• **Exercise brief**
All entries must be repeated exactly; do not include the pictures.

[Saved data entries]
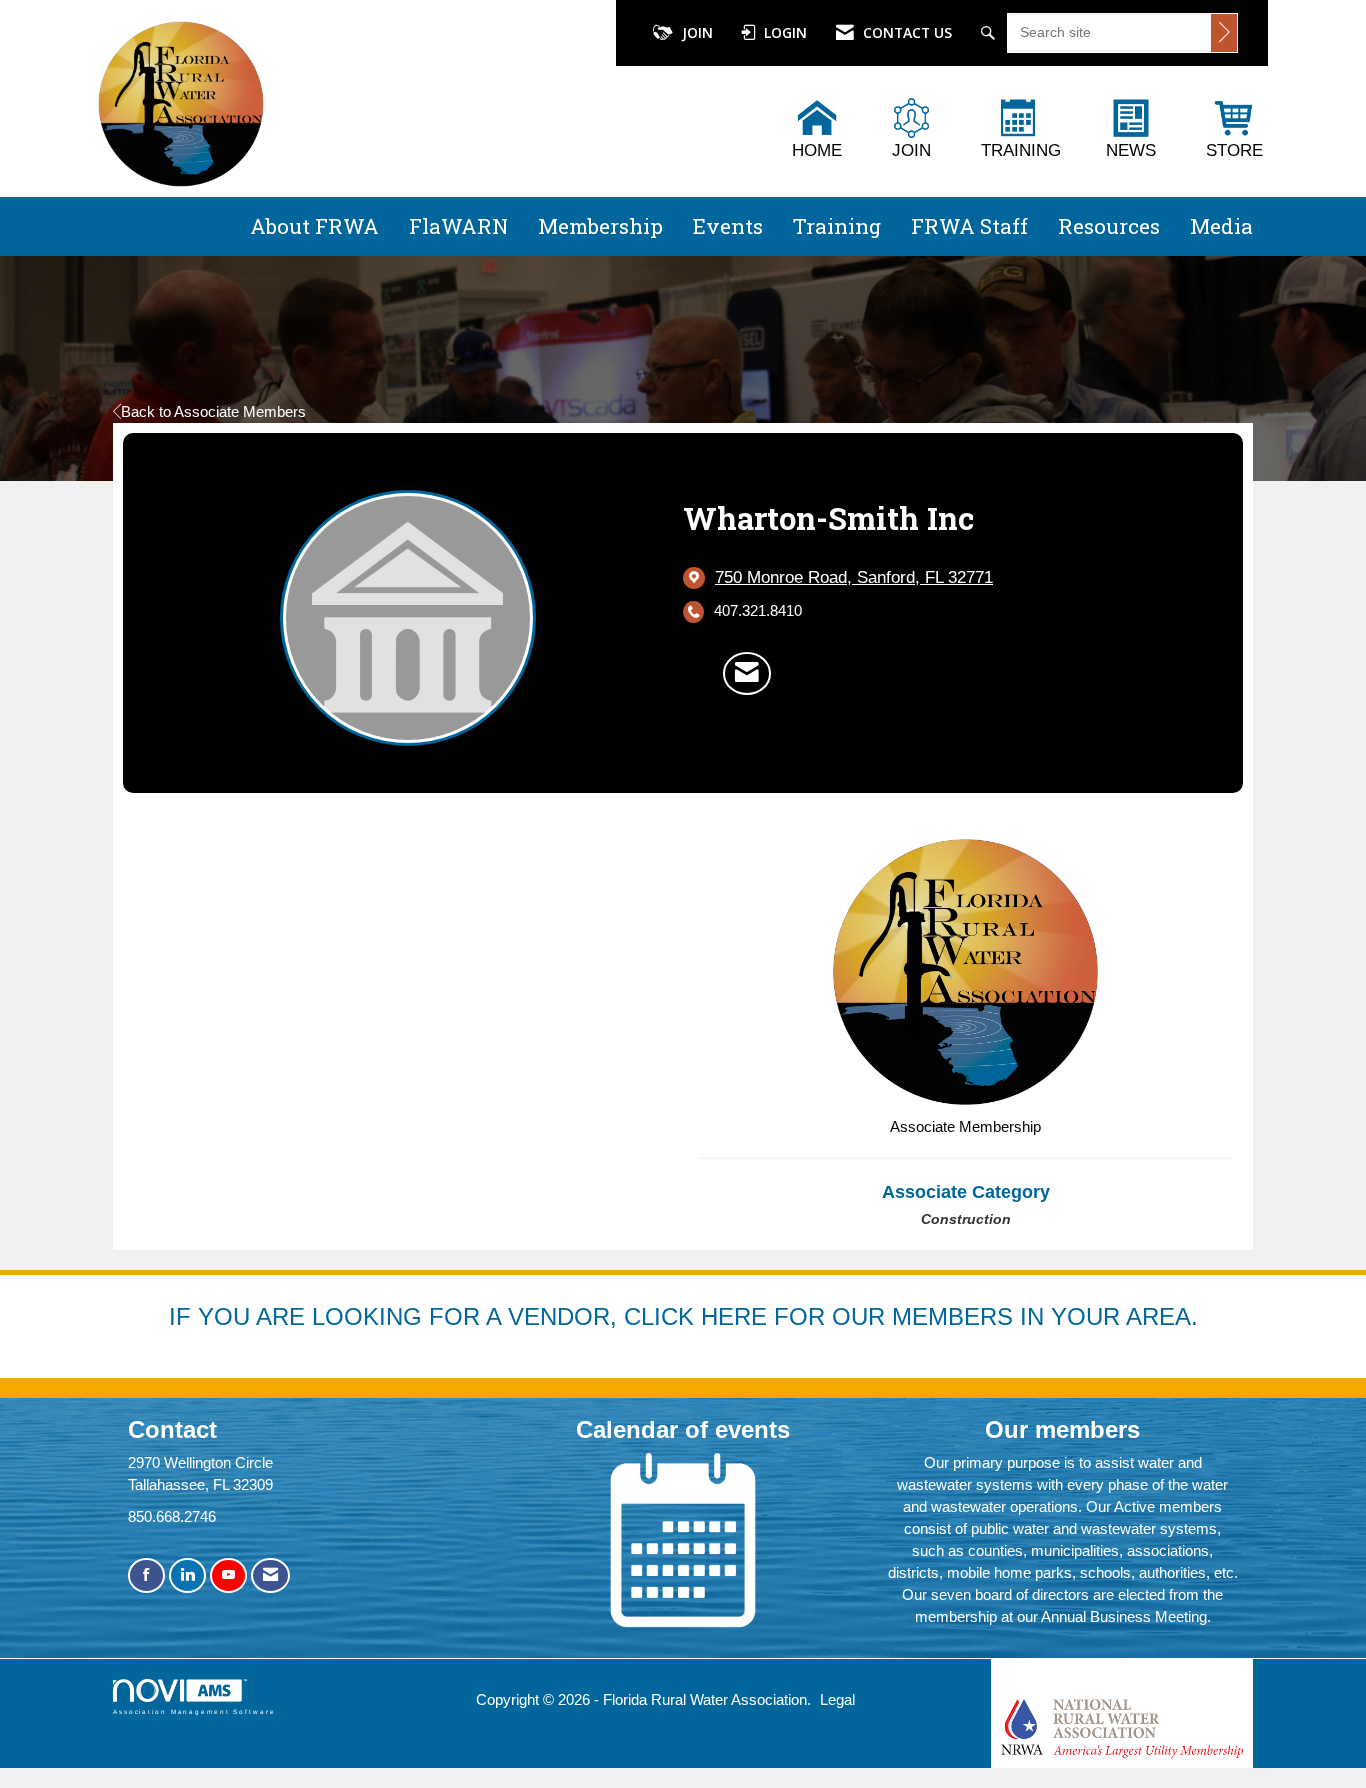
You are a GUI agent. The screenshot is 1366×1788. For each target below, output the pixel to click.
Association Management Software (194, 1711)
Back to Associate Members (213, 411)
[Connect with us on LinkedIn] (187, 1575)
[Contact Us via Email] (270, 1575)
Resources (1109, 226)
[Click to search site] (1224, 33)
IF (183, 1316)
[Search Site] (990, 33)
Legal (837, 1699)
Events (728, 226)
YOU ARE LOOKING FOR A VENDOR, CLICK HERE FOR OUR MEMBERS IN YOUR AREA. (698, 1316)
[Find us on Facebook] (146, 1575)
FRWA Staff (969, 226)
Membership (600, 226)
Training (837, 226)
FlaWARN (458, 226)
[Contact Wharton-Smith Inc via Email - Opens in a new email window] (747, 673)
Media (1221, 226)
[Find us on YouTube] (228, 1575)
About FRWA (314, 226)
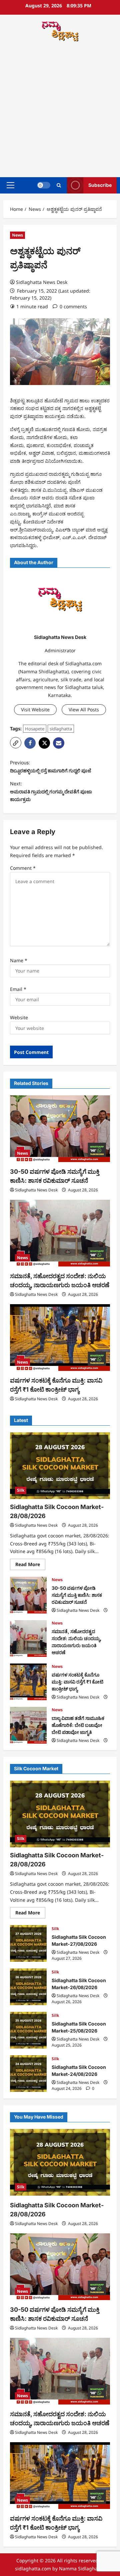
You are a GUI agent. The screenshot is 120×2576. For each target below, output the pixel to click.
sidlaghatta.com (33, 2568)
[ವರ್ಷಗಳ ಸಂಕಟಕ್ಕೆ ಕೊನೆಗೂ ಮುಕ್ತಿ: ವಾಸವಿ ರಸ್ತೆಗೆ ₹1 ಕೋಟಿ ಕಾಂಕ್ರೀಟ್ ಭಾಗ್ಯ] (60, 1337)
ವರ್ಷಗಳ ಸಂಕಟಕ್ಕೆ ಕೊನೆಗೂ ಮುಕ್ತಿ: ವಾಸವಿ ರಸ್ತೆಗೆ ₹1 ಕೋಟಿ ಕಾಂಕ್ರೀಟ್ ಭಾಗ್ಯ (28, 1682)
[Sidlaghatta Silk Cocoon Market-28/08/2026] (60, 1465)
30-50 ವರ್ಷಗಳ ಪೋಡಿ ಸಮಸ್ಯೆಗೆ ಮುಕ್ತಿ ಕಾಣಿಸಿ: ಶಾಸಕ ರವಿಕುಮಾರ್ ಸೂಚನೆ (28, 1595)
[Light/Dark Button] (43, 185)
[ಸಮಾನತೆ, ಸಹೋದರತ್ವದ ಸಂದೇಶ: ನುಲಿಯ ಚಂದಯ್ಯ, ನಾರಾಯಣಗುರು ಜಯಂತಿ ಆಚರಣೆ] (60, 1233)
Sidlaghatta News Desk (41, 282)
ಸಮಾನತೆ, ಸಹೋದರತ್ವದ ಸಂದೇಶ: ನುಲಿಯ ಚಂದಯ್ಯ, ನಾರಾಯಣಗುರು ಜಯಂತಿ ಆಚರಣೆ (28, 1638)
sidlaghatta (61, 729)
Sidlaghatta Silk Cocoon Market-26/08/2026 (28, 1986)
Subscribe (100, 185)
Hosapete (34, 729)
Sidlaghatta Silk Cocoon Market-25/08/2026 (28, 2030)
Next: (51, 791)
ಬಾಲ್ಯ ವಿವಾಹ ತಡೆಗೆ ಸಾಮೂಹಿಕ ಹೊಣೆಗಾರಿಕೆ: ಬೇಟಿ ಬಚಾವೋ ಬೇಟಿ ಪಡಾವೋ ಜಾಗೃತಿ (28, 1725)
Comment (23, 868)
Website (19, 1017)
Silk (20, 1490)
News (17, 235)
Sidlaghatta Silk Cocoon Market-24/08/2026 (28, 2073)
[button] (10, 185)
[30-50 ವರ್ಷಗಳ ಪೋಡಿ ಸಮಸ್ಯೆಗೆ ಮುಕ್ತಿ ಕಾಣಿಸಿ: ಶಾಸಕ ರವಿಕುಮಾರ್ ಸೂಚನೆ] (60, 1128)
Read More (30, 1565)
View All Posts (84, 709)
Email (18, 989)
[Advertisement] (60, 110)
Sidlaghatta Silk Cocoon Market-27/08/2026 (28, 1943)
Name (18, 960)
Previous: (50, 766)
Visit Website (35, 709)
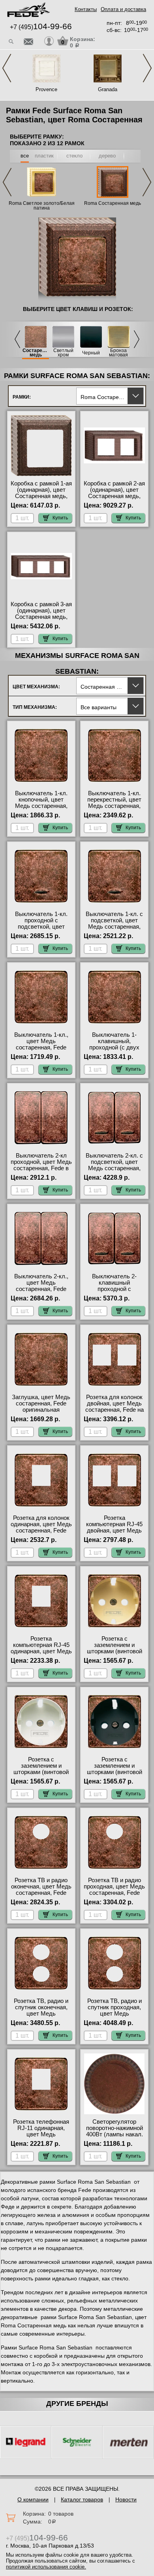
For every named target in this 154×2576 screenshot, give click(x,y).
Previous (6, 68)
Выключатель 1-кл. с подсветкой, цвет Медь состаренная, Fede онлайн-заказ (114, 923)
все (25, 156)
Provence (46, 89)
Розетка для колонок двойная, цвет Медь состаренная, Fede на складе (114, 1406)
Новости (126, 2499)
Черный (91, 353)
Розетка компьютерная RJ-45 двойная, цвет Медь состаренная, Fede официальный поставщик (114, 1534)
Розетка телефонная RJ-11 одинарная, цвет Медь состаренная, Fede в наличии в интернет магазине (41, 2137)
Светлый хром (63, 352)
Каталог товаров (82, 2499)
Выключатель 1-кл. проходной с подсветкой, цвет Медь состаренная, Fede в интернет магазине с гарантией (41, 930)
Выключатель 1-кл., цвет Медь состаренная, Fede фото (41, 1044)
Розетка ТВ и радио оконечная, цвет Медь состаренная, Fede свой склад (41, 1889)
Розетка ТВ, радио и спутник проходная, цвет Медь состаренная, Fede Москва (114, 2013)
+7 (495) (41, 27)
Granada (107, 89)
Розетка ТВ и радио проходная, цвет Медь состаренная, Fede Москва (114, 1889)
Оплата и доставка (123, 9)
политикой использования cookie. (46, 2567)
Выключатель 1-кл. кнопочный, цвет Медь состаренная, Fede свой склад (41, 802)
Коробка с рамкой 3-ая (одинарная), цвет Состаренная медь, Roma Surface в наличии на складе (41, 617)
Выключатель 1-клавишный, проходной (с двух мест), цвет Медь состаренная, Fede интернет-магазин (114, 1051)
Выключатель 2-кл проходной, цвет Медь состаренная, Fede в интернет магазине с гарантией (41, 1168)
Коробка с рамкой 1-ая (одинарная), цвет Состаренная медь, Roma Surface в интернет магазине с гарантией (41, 499)
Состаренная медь (36, 352)
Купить (60, 518)
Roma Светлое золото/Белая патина (42, 205)
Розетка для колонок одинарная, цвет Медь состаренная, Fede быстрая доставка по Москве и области (41, 1530)
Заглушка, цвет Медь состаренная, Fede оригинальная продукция (41, 1406)
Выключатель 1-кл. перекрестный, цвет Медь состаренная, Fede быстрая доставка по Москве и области (114, 809)
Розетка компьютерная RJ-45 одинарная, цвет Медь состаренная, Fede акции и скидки (41, 1651)
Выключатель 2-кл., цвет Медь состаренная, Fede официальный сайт (41, 1285)
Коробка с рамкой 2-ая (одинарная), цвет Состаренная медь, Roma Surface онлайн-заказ (114, 496)
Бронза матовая (118, 352)
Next (147, 68)
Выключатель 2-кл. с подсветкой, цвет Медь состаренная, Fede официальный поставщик (114, 1168)
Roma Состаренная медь (112, 203)
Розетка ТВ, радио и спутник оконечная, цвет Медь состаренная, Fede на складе (41, 2013)
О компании (33, 2499)
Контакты (86, 9)
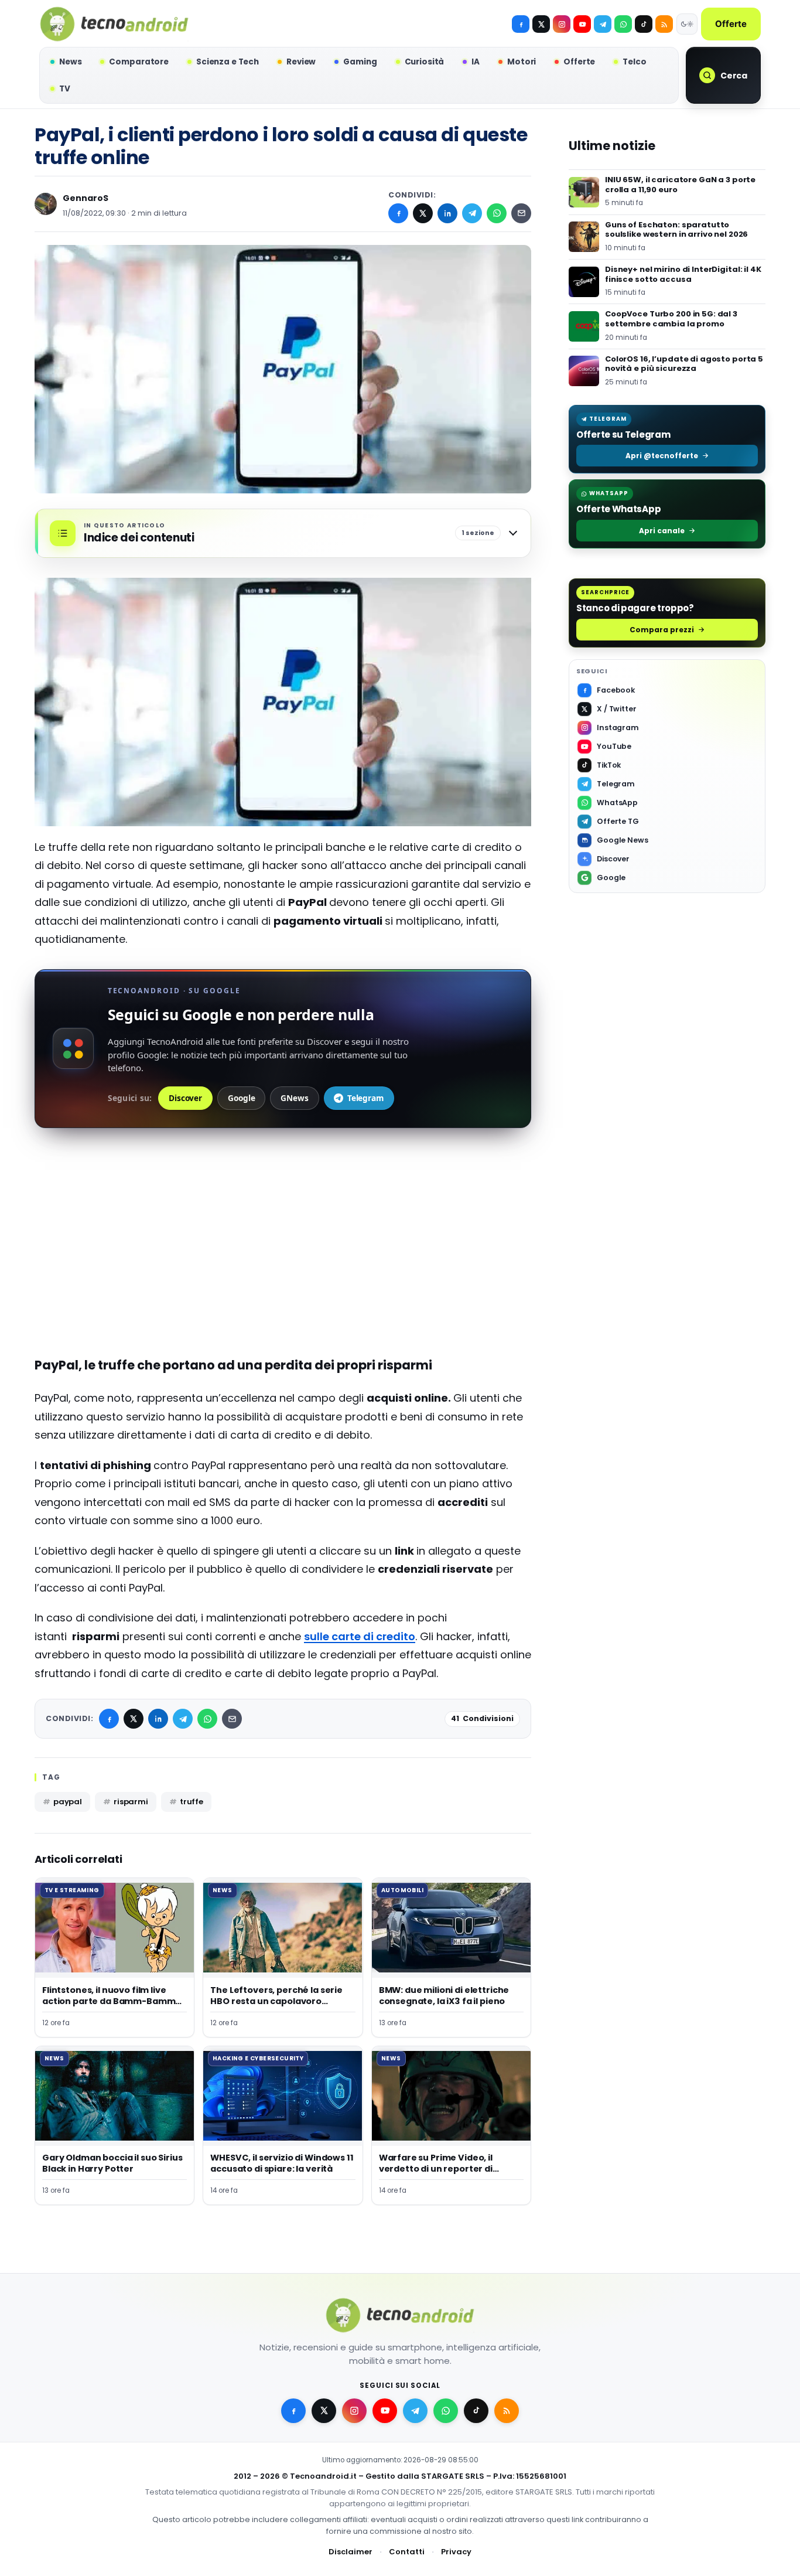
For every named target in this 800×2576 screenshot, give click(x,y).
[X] (541, 24)
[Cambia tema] (687, 24)
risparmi (131, 1801)
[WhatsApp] (497, 213)
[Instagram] (561, 24)
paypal (67, 1801)
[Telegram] (602, 24)
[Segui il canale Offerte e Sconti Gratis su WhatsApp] (623, 24)
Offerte (731, 23)
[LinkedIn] (447, 213)
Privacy (456, 2551)
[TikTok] (643, 24)
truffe (191, 1801)
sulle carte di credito (359, 1636)
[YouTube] (582, 24)
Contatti (407, 2551)
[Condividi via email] (521, 213)
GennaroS (85, 198)
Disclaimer (350, 2551)
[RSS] (664, 24)
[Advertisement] (283, 1260)
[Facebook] (520, 24)
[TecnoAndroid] (114, 24)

• **Solution to the problem**
You are a GUI agent. The screenshot is 1366×1788. For each target below, output the pixel to click.
Association Management Software (194, 1711)
Back to Associate Members (213, 411)
[Connect with us on LinkedIn] (187, 1575)
[Contact Us via Email] (270, 1575)
Resources (1109, 226)
[Click to search site] (1224, 33)
IF (183, 1316)
[Search Site] (990, 33)
Legal (837, 1699)
Events (728, 226)
YOU ARE LOOKING FOR A VENDOR, CLICK HERE FOR OUR MEMBERS IN YOUR AREA. (698, 1316)
[Find us on Facebook] (146, 1575)
FRWA Staff (969, 226)
Membership (600, 226)
Training (837, 226)
FlaWARN (458, 226)
[Contact Wharton-Smith Inc via Email - Opens in a new email window] (747, 673)
Media (1221, 226)
[Find us on YouTube] (228, 1575)
About FRWA (314, 226)
You are a GUI agent. The screenshot is 120×2576. For each target below, output the pixel to click.
sidlaghatta.com (33, 2568)
[ವರ್ಷಗಳ ಸಂಕಟಕ್ಕೆ ಕೊನೆಗೂ ಮುಕ್ತಿ: ವಾಸವಿ ರಸ್ತೆಗೆ ₹1 ಕೋಟಿ ಕಾಂಕ್ರೀಟ್ ಭಾಗ್ಯ] (60, 1337)
ವರ್ಷಗಳ ಸಂಕಟಕ್ಕೆ ಕೊನೆಗೂ ಮುಕ್ತಿ: ವಾಸವಿ ರಸ್ತೆಗೆ ₹1 ಕೋಟಿ ಕಾಂಕ್ರೀಟ್ ಭಾಗ್ಯ (28, 1682)
[Sidlaghatta Silk Cocoon Market-28/08/2026] (60, 1465)
30-50 ವರ್ಷಗಳ ಪೋಡಿ ಸಮಸ್ಯೆಗೆ ಮುಕ್ತಿ ಕಾಣಿಸಿ: ಶಾಸಕ ರವಿಕುಮಾರ್ ಸೂಚನೆ (28, 1595)
[Light/Dark Button] (43, 185)
[ಸಮಾನತೆ, ಸಹೋದರತ್ವದ ಸಂದೇಶ: ನುಲಿಯ ಚಂದಯ್ಯ, ನಾರಾಯಣಗುರು ಜಯಂತಿ ಆಚರಣೆ] (60, 1233)
Sidlaghatta News Desk (41, 282)
ಸಮಾನತೆ, ಸಹೋದರತ್ವದ ಸಂದೇಶ: ನುಲಿಯ ಚಂದಯ್ಯ, ನಾರಾಯಣಗುರು ಜಯಂತಿ ಆಚರಣೆ (28, 1638)
sidlaghatta (61, 729)
Sidlaghatta Silk Cocoon Market-26/08/2026 (28, 1986)
Subscribe (100, 185)
Hosapete (34, 729)
Sidlaghatta Silk Cocoon Market-25/08/2026 (28, 2030)
Next: (51, 791)
ಬಾಲ್ಯ ವಿವಾಹ ತಡೆಗೆ ಸಾಮೂಹಿಕ ಹೊಣೆಗಾರಿಕೆ: ಬೇಟಿ ಬಚಾವೋ ಬೇಟಿ ಪಡಾವೋ ಜಾಗೃತಿ (28, 1725)
Comment (23, 868)
Website (19, 1017)
Silk (20, 1490)
News (17, 235)
Sidlaghatta Silk Cocoon Market-24/08/2026 (28, 2073)
[button] (10, 185)
[30-50 ವರ್ಷಗಳ ಪೋಡಿ ಸಮಸ್ಯೆಗೆ ಮುಕ್ತಿ ಕಾಣಿಸಿ: ಶಾಸಕ ರವಿಕುಮಾರ್ ಸೂಚನೆ] (60, 1128)
Read More (30, 1565)
View All Posts (84, 709)
Email (18, 989)
[Advertisement] (60, 110)
Sidlaghatta Silk Cocoon Market-27/08/2026 (28, 1943)
Name (18, 960)
Previous: (50, 766)
Visit Website (35, 709)
For every named target in this 154×2576 screenshot, give click(x,y).
Previous (6, 68)
Выключатель 1-кл. с подсветкой, цвет Медь состаренная, Fede онлайн-заказ (114, 923)
все (25, 156)
Provence (46, 89)
Розетка для колонок двойная, цвет Медь состаренная, Fede на складе (114, 1406)
Новости (126, 2499)
Черный (91, 353)
Розетка компьютерная RJ-45 двойная, цвет Медь состаренная, Fede официальный поставщик (114, 1534)
Розетка телефонная RJ-11 одинарная, цвет Медь состаренная, Fede в наличии в интернет магазине (41, 2137)
Светлый хром (63, 352)
Каталог товаров (82, 2499)
Выключатель 1-кл. проходной с подсветкой, цвет Медь состаренная, Fede в интернет магазине с гарантией (41, 930)
Выключатель 1-кл., цвет Медь состаренная, Fede фото (41, 1044)
Розетка ТВ и радио оконечная, цвет Медь состаренная, Fede свой склад (41, 1889)
Розетка ТВ, радио и спутник проходная, цвет Медь состаренная, Fede Москва (114, 2013)
+7 (495) (41, 27)
Granada (107, 89)
Розетка ТВ и радио проходная, цвет Медь состаренная, Fede Москва (114, 1889)
Оплата и доставка (123, 9)
политикой использования cookie. (46, 2567)
Выключатель 1-кл. кнопочный, цвет Медь состаренная, Fede свой склад (41, 802)
Коробка с рамкой 3-ая (одинарная), цвет Состаренная медь, Roma Surface в наличии на складе (41, 617)
Выключатель 1-клавишный, проходной (с двух мест), цвет Медь состаренная, Fede интернет-магазин (114, 1051)
Выключатель 2-кл проходной, цвет Медь состаренная, Fede в интернет магазине с гарантией (41, 1168)
Коробка с рамкой 1-ая (одинарная), цвет Состаренная медь, Roma Surface в интернет магазине с гарантией (41, 499)
Состаренная медь (36, 352)
Купить (60, 518)
Roma Светлое золото/Белая патина (42, 205)
Розетка для колонок одинарная, цвет Медь состаренная, Fede быстрая доставка по Москве и области (41, 1530)
Заглушка, цвет Медь состаренная, Fede оригинальная продукция (41, 1406)
Выключатель 1-кл. перекрестный, цвет Медь состаренная, Fede быстрая доставка по Москве и области (114, 809)
Розетка компьютерная RJ-45 одинарная, цвет Медь состаренная, Fede акции и скидки (41, 1651)
Выключатель 2-кл., цвет Медь состаренная, Fede официальный сайт (41, 1285)
Коробка с рамкой 2-ая (одинарная), цвет Состаренная медь, Roma Surface онлайн-заказ (114, 496)
Бронза матовая (118, 352)
Next (147, 68)
Выключатель 2-кл. с подсветкой, цвет Медь состаренная, Fede официальный поставщик (114, 1168)
Roma Состаренная медь (112, 203)
Розетка ТВ, радио и спутник оконечная, цвет Медь состаренная, Fede на складе (41, 2013)
О компании (33, 2499)
Контакты (86, 9)
For every named target in this 800×2576 screenshot, give click(x,y).
[X] (541, 24)
[Cambia tema] (687, 24)
risparmi (131, 1801)
[WhatsApp] (497, 213)
[Instagram] (561, 24)
paypal (67, 1801)
[Telegram] (602, 24)
[Segui il canale Offerte e Sconti Gratis su WhatsApp] (623, 24)
Offerte (731, 23)
[LinkedIn] (447, 213)
Privacy (456, 2551)
[TikTok] (643, 24)
truffe (191, 1801)
sulle carte di credito (359, 1636)
[YouTube] (582, 24)
Contatti (407, 2551)
[Condividi via email] (521, 213)
GennaroS (85, 198)
Disclaimer (350, 2551)
[RSS] (664, 24)
[Advertisement] (283, 1260)
[Facebook] (520, 24)
[TecnoAndroid] (114, 24)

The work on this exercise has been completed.